P=(1,-1,2) Q=(1,2,-3) R=(-1,4,1)

a) calculate QP (hat), QR (hat) and QP(hat) x QR(hat)

QP(hat) =(1, -1, 2) - (1,2,-3) = (0,-3,5)
QR(hat) =(-1,4,1) - (1,2,-3)= (-2,2,4)
QP(hat) x QR(hat) = (0,-3,5) x (-2,2,4) = 0x-2 + (-3x2) + (5x4)=20-6= 14 (is it)?

b) Use the cross product to find the area of the triangle with vertices P,Q and R

What cross-product I supposed to use? and how do I use it...

Best Regards
Junks

2. ## Re: Linear Algebra question regards Matrix and (....)

Hey junkwisch.

Hint (for Q1): Do you know the inductive formula for a determinant? A determinant of a 2x2 matrix [a b; c d] is ad - bc and you can use the inductive form to get det(A) for all matrices of higher order (i.e. rows/columns).

Take a look at the inductive formula here (if you don't have appropriate notes):

Determinant -- from Wolfram MathWorld

3. ## Re: Linear Algebra question regards Matrix and (....)

It seems very peculiar that you would be given problems like this if you have no idea how to even start! Are you sure you have been paying attention in class?

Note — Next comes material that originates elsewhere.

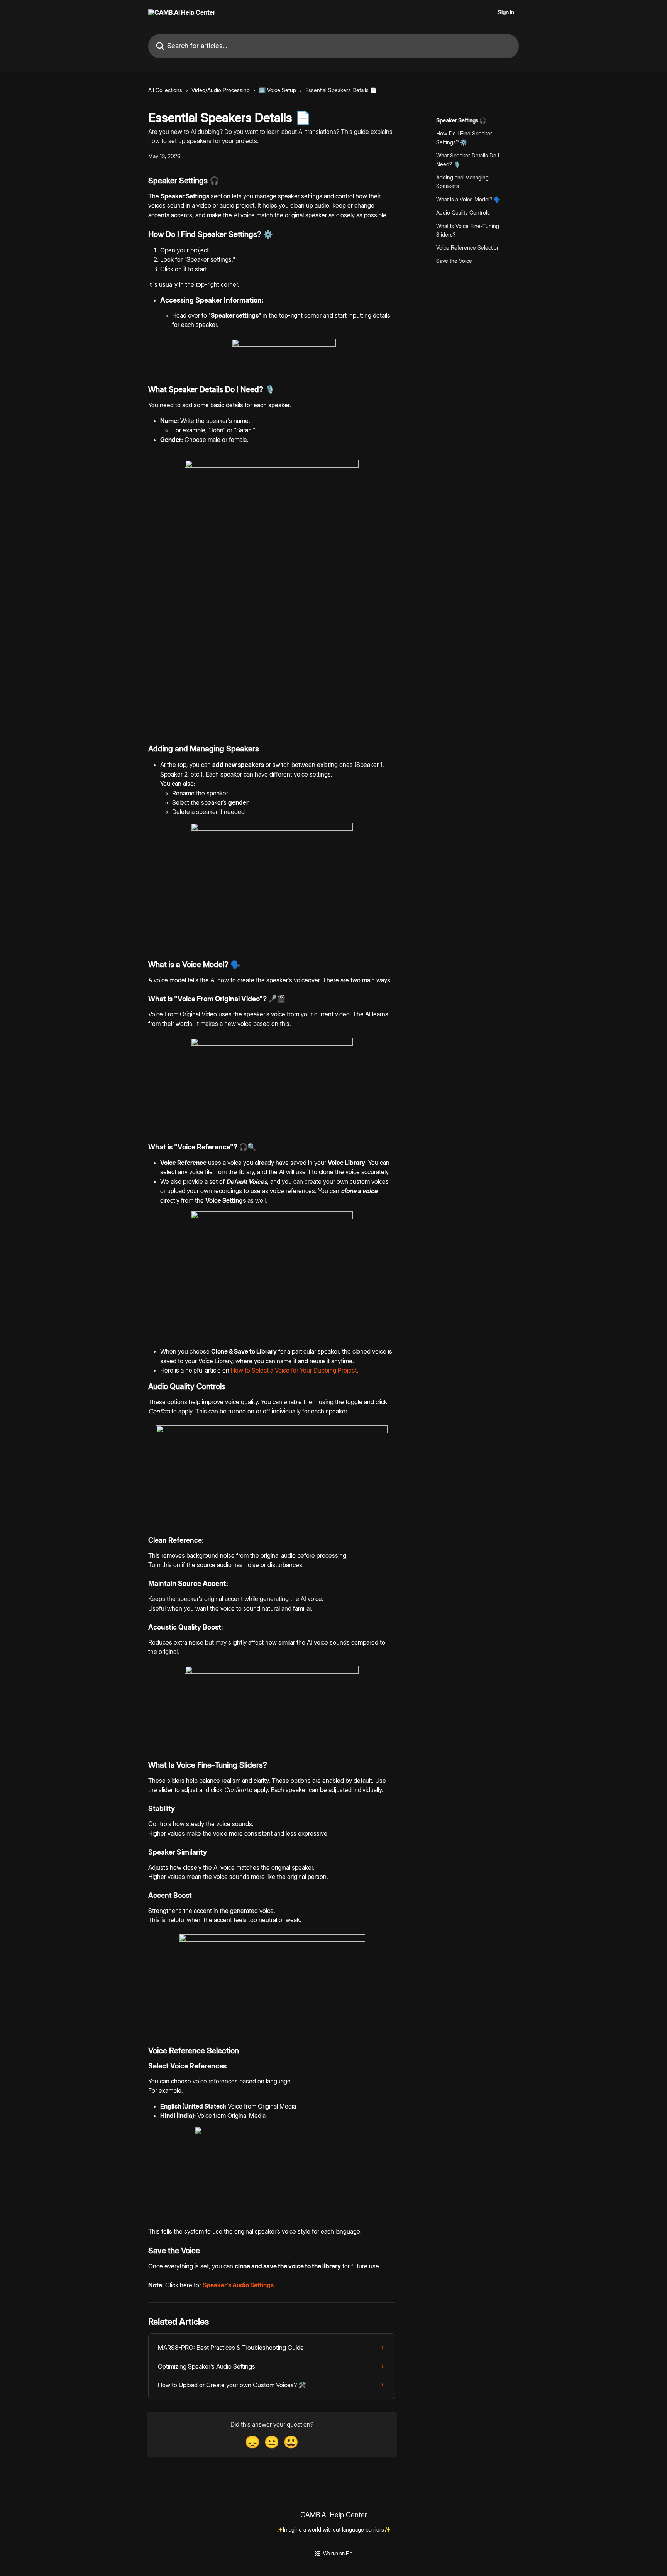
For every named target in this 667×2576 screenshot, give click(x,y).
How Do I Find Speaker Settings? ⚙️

There are several ways to find the determinant of a 4 by 4 matrix. One is to "expand" by columns (or rows). Expanding by the first column (because it already has two "0"s) gives
$\displaystyle (3- t)\left|\begin{array}{ccc}t & 1 & 1 \\ -t & 4t & 2 \\ 0 & 2t+ 4 & t+ 5\end{array}\right|$$\displaystyle - (t- 3)\left|\begin{array}{ccc} 0 & 7 & 5 \\ -t & 4t & 2 \\ 0 & 2t+ 4 & t+ 5\end{array}\right|$
Of course, you then expand the 3 by 3 matrices in the same way.

But, yes, the simplest way to find a determinant is to "row reduce" it to a triangular matrix. You can use the row operations "swap two rows" or "add a multiple of one row to another row" without change. The only thing to be careful with is that if you "multiply a row by a number" that mulltiplies the determinant by the same number so to get back to the original determinant, you have to divide by it.

As for the second problem, first, "QP(hat) x QR(hat) = (0,-3,5) x (-2,2,4) = 0x-2 + (-3x2) + (5x4)=20-6= 14" is wrong because the cross product of two vectors is a vector, not a number! Whoever gave you this problem expects you to know the theorem "The length of the cross product of two vectors is equal to the area of the parallelogram having the two vectors as sides." Of course, the triangle having those the vectors as sides is half the parallelogram formed by any two of the vectors.

So the area of the triangle is one half the length of the cross product of any two of the three vectors forming the triangle. As to "what cross product", did it not occur that they meant the one they had just told you to calculate?